Syncing to our own circadian rhythm for our health's sake

Our circadian rhythm is the 24-hour internal clock in our brain that regulates cycles of wakefulness and sleepiness by responding to light changes in our surroundings.

But how and where exactly in the body does this operate?

The suprachiasmatic nucleus (SCN) is located in the hypothalamus of the brain, above the optic chiasma and serves as the master regulator of our circadian rhythm.

The SCN consist of neuron clusters which have electrical potential frequency that fluctuates spontaneously within an approximate 24-hour period, peaking during the daytime.

We even have a “new light receptor” in our irises, called our melanopsin receptor. It senses light so that we stay awake and it also indirectly connects to the part of the brain that produces melatonin. So, first thing in the morning, our melanopsin receptor cells sense light and tell the SCN that it’s morning and this is time to sync up.

When our body gets the “new light” signal, we start to change our gene expression, with the biological changes syncing up to this circadian rhythm. Hundreds of genes are turned on in the SCN and many neuropeptides are secreted.

Interestingly, the liver clock, the gut clock, heart clock and other organ clocks all time themselves according to our circadian rhythm. These clocks help to time different processes. Eg Bile acid production, hormones synthesis, lipid (fat) metabolism, leptin release, nucleotides to be made, protein degradation, glucose production are all timed to our organ clock’s individual circadian rhythms!

Interesting fact about the timing of our food consumption:

Did you know our liver has 3000-5000 genes that are switched on and off according not to our light-dark cycle cues but according to when exactly our food is consumed? These genes are expressed and specifically timed to when we put food in our belly! Essentially, the time when we eat tells the liver clock genes when to turn on and off. Every organ actually follows when we eat. So, BOTH the first sight of bright light and the first sight of food determine how our body clock works.

Melatonin

Time-of-day information is also transmitted to the pineal gland from the SCN to regulate production and secretion of the indole amine, melatonin.

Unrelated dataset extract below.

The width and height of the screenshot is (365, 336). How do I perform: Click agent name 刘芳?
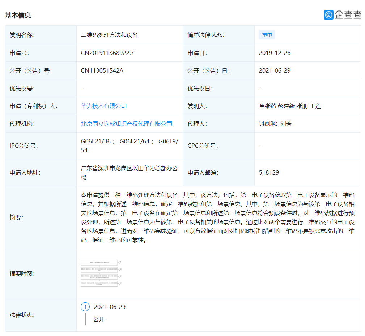pyautogui.click(x=286, y=124)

So what exactly is melatonin?

Melatonin is a hormone synthesized by the pineal gland in our brain and is released in response to darkness. It is critical in regulating our light-dark circadian cycle down to a cellular level, regulating over 5000 genes!

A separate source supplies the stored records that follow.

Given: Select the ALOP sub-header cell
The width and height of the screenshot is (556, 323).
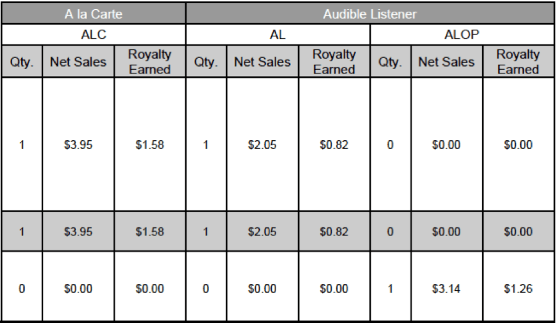Looking at the screenshot, I should click(461, 35).
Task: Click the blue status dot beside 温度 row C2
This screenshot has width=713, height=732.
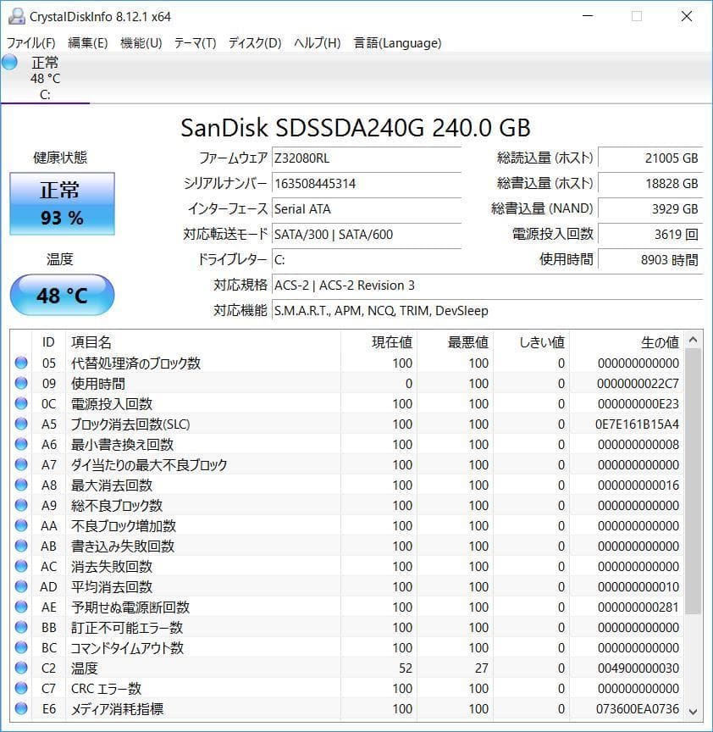Action: 20,668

Melatonin is derived from serotonin (our ‘happy’ neurotransmitter/hormone) via two enzymatic steps, and then secreted from the pineal gland at night. The high concentration in our cells’ mitochondria make it arguably our strongest and most powerful antioxidant!

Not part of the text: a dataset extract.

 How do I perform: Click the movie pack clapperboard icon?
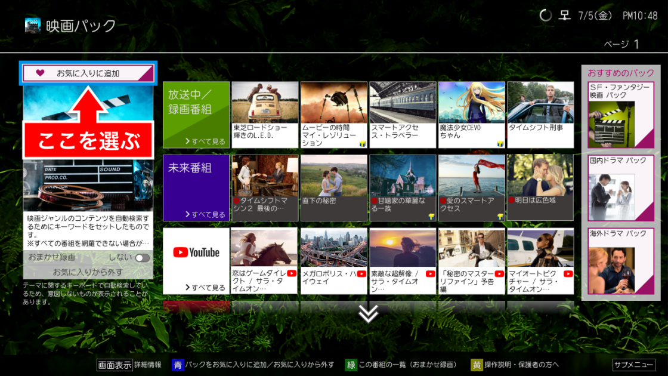coord(33,26)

Secretion of melatonin is rigorously controlled by light exposure. Peripheral cells exposed to melatonin respond in night-mode, whereas cells not exposed to melatonin respond in day-mode. Less than 3 lux (light measurement) of light exposure at night is effective in suppressing the onset of melatonin secretion and shortens melatonin secretion duration in humans.

What does <3 lux of light look light?

1 lux is also measured as the equivalent to the illumination of a one metre square surface that is one metre away from a single candle.

Full moon light = 1 lux

Ipad screen = around 100 lux

Sunset and sunrise = 400 lux

As we prepare for sleep, our melatonin level begins to rise. This usually occurs around 2-3 hours before our habitual sleep time.

Melatonin at sleep time also engages with its receptor in the pancreas, which tells our pancreas it’s time to sleep and it doesn’t need to release insulin. As we become less insulin sensitive, it is best that we are not consuming any food at this time, meaning for our blood glucose to be best managed by our insulin secretion it is ideal for us to be finished eating earlier rather than later and for us not to be eating in the dark!

Blood sugar homeostasis is under circadian control at the level of both peripheral tissues and the SCN. Disruption of either the circadian clock or metabolism can lead to derangement of the other, predisposing us to metabolic disorders such as type 2 diabetes and obesity.

Neural (brain) systems such as the limbic brain regions, monoamine neurotransmitters, and the hypothalamic–pituitary–adrenal axis (HPA axis), are all under circadian regulation as well!

Because circadian rhythms do not instantaneously reset, they may remain more closely entrained to the original time zone than the current time zone for several days, with a lag in synchronizing these internal rhythms to the current light and non-light (social interactions, timing of meals etc) cues resulting in disturbed sleep, disrupted hormonal profiles, daytime fatigue, digestive and gut issues, and changes in mood.